さらにここでは、イエスさまが「悪魔から誘惑を受けるために霊に導かれて荒れ野に行かれた」とあります。イエスさまが単に受け身的に悪魔の誘惑に遭われたのではないのです。水曜祈祷会の聖書の学びの時にもでましたが、この誘惑という言葉は「テスト」という意味がより原語に近く、イエスさまが神の御業を成し遂げていくものとして立ちゆくため、自ら積極的に荒れ野に進み行かれたということであります。
さて、そのイエスさまは、荒れ野で「40日間、昼も夜も断食した後、空腹を覚えられた」とあります。この40という数字は、イスラエルの民が出エジプトして荒れ野を旅した40年を思い起こさせるものです。
申命記8章には次のように記されています。「あなたの神、主が導かれたこの40年の荒れ野の旅を思い起こしなさい。こうして主はあなたを苦しめて試し、あなたの心にあること、すなわちご自分の戒めを守るかどうかを知ろうとされた。主はあなたを苦しめ、飢えさせ、あなたも先祖も味わったことのないマナを食べさせられた。人はパンだけで生きるのではなく、人は主の口から出るすべての言葉によって生きることをあなたに知らせるためであった」とあります。
荒れ野において民は主に不平不満をぶつけ、偶像礼拝を行い、罪を繰り返しました。それにも拘らず主なる神は、その罪深い民に天からのマナを降らせて与え、荒れ野の旅路に先立って進み、昼は雲の柱をもって照らし、夜は火の柱をもって彼らを照らし、導かれました。こうして神の民は荒れ野の40年の旅路において主なる神の守りの中、その信仰が試され、練られていったのです。
本日の、40日という試みの荒れ野もまた、神の導きのもとで神の御心、神の召命にひたむきに従いゆくかという、試みを受けられたのであります。

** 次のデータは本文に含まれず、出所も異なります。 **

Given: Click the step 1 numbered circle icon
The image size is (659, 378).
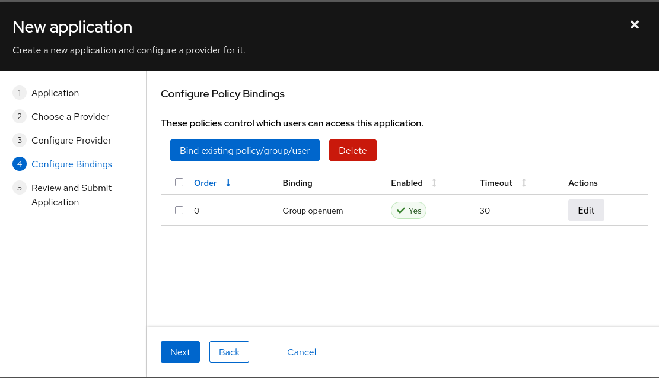Looking at the screenshot, I should pyautogui.click(x=19, y=93).
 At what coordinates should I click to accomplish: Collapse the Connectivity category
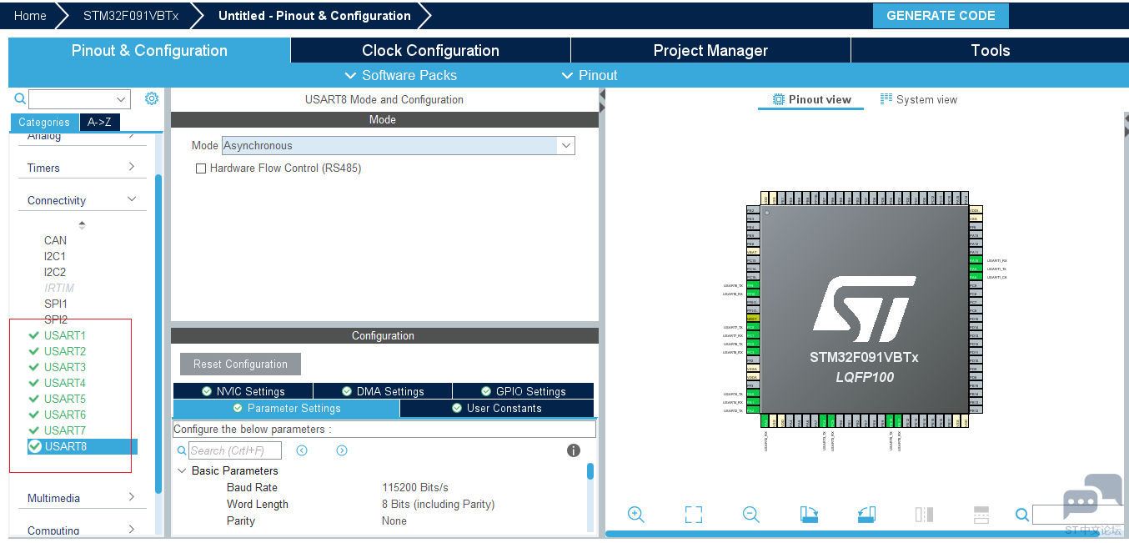click(131, 200)
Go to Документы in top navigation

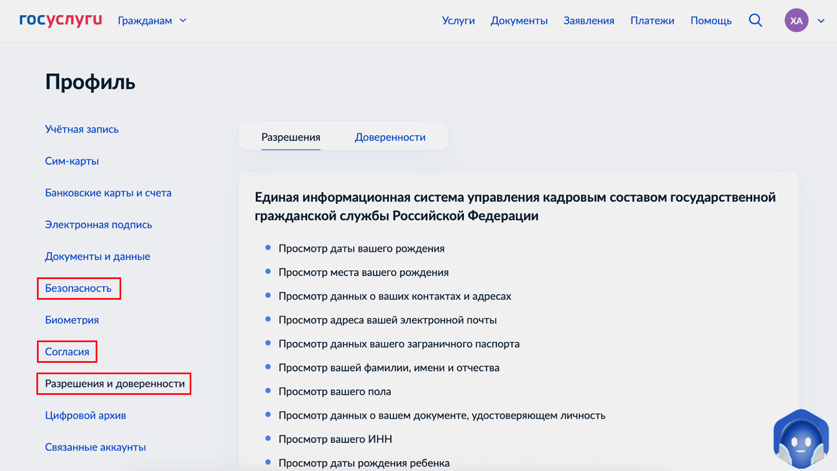519,21
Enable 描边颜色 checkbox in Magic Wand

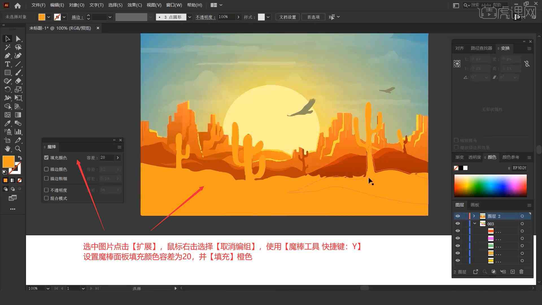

荒れ野といいますと、私たちは殺伐とした何もない虚無な世界、それは遠く神からも人からも忘れ去られたような世界、そういう光景を思い浮かべます。しかし、聖書はそのような荒れ野とも思える状況の中で、神さまが最も近くおられ、育んでいてくださることを示すのです。繰り返しになりますが、この荒れ野での悪魔の試みは、神の召命に応えようとするイエスさまが誘惑や試練と向き合いながら、如何に「神の御心」に生きるか、が実に試されているのです。

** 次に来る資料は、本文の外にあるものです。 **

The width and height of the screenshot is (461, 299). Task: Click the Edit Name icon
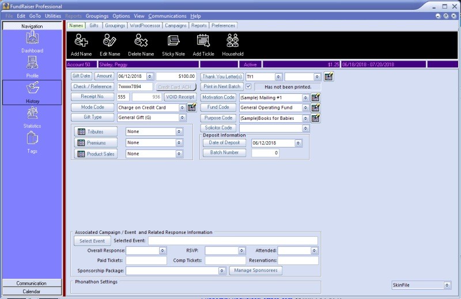(x=109, y=40)
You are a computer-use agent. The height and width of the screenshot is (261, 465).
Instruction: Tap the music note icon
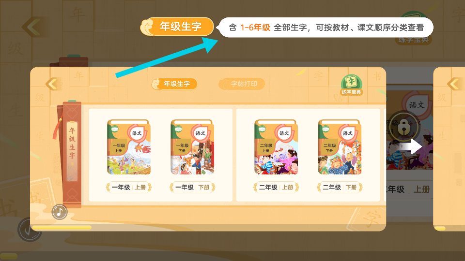(60, 212)
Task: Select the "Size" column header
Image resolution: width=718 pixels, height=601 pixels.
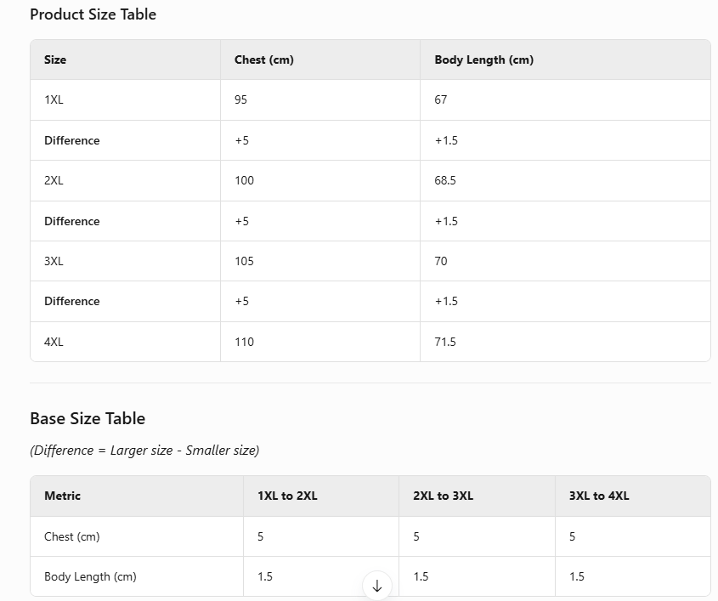Action: point(55,60)
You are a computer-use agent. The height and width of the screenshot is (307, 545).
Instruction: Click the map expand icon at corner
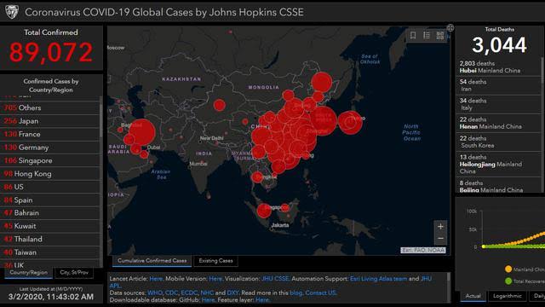click(x=450, y=28)
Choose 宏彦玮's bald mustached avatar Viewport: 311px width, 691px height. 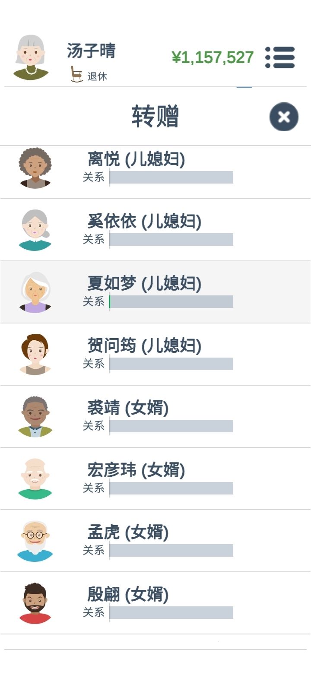point(35,479)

へブル書12章に「わが子よ、主の鍛錬を軽んじてはいけない。主から懲らしめられても、力を落としてはいけない。なぜなら、主は愛する者を鍛え、子として受け入れる者を皆、鞭打たれるからである。」と記されているように、神さまは私たちをご自身の子として愛しておられるからこそ鍛錬なさるのです。そのように荒れ野は神との信頼関係を確認していく場となるのです。

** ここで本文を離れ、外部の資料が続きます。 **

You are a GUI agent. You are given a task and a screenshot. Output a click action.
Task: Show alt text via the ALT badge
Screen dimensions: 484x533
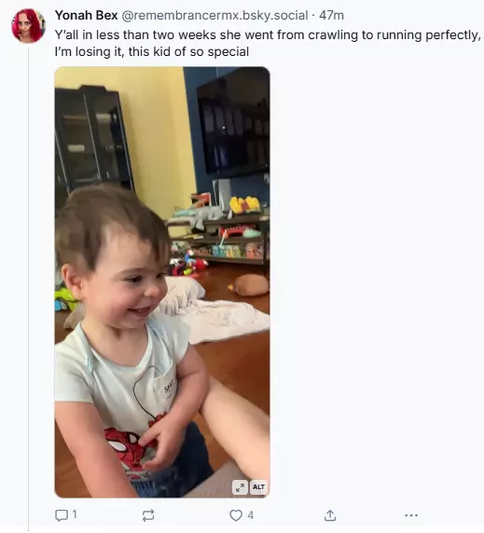click(258, 487)
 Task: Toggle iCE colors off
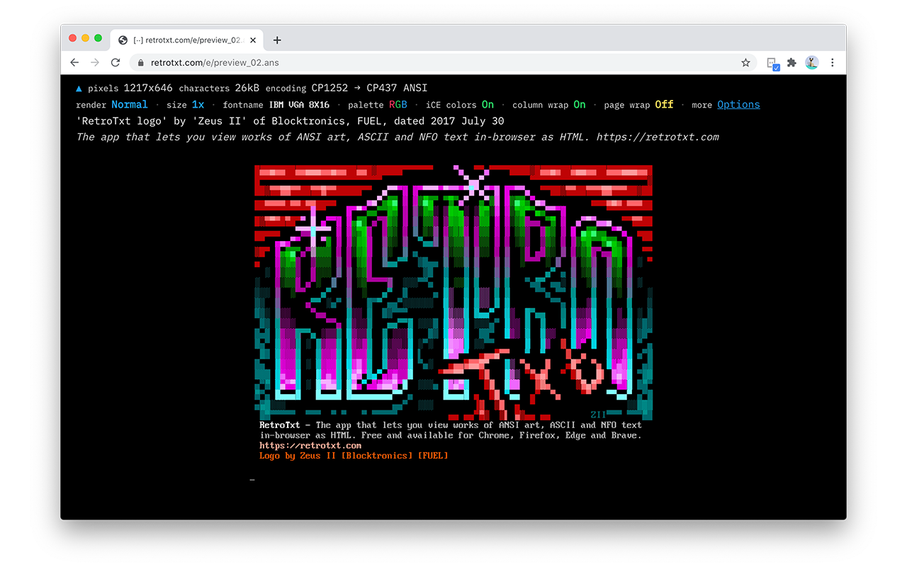[x=488, y=104]
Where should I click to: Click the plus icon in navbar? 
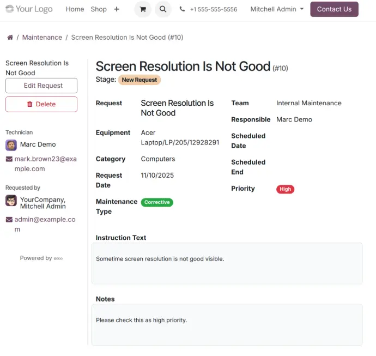point(117,9)
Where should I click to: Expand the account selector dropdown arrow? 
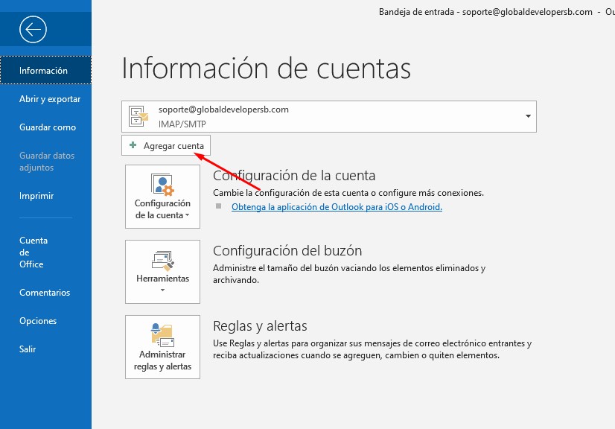click(528, 116)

もう一つ注目しますのは、イエスさまは荒れ野で40日間断食された後に、悪魔の試みに遭われたという事です。それは断食中でなく断食という一つの目的を果たした後、まあ言ってみれば緊張がほどけたその時、空腹を覚えられ、悪魔の誘惑を受けたのです。
私どもはこの日曜日をすべてにおいて主の日として聖別するのですが、月曜から始まる日常の生活の中においてこそ実は私どもの信仰は試され、鍛えられていくのですね。
さて、イエスさまはいよいよ悪魔の誘惑を受けるのでありますが。それは3つでした。
第1の試みは、パンの問題であります。パンは日常的な、地上で生活するためのすべての必要物を表しています。人が生きる肉的な必要です。
ここで、悪魔はパンを「神に求めよ」とは言わないのです。悪魔は「イエス自身の力」で石に命じてパンに変えてみろ、と試みるのです。それは、神に願い求めることなく、「あなた自身の手でそれを作り出せるだろう、どうだ」という挑発です。自分の生活を自分の望む通り、欲しいと思いものをほしいままに、神との対話無しに求めみたそうとする、そんな誘惑が私たちの社会にはゴロゴロとあって、テレビやスマホからも垂れ流されています。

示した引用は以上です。